• _TASK_:
The expected output is every entry, repeated word for word.

Collected data
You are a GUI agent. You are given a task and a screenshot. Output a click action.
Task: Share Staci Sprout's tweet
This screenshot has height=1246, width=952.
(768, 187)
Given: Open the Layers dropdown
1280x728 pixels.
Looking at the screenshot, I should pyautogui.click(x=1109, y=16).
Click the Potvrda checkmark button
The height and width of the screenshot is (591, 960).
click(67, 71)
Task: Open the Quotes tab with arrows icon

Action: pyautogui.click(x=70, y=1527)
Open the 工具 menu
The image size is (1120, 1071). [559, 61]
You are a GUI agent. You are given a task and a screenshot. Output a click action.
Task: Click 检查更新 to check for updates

• _SOLUTION TO THIS TASK_:
You are a GUI agent. You are given a task and a screenshot. Output a click action.
Task: Share Staci Sprout's tweet
This screenshot has height=1246, width=952.
(768, 187)
Given: Open the Layers dropdown
1280x728 pixels.
Looking at the screenshot, I should pyautogui.click(x=1109, y=16).
Click the Potvrda checkmark button
The height and width of the screenshot is (591, 960).
click(67, 71)
Task: Open the Quotes tab with arrows icon

Action: pyautogui.click(x=70, y=1527)
Open the 工具 menu
The image size is (1120, 1071). [559, 61]
You are a GUI agent. You are given a task and a screenshot. Output a click action.
Task: Click 检查更新 to check for updates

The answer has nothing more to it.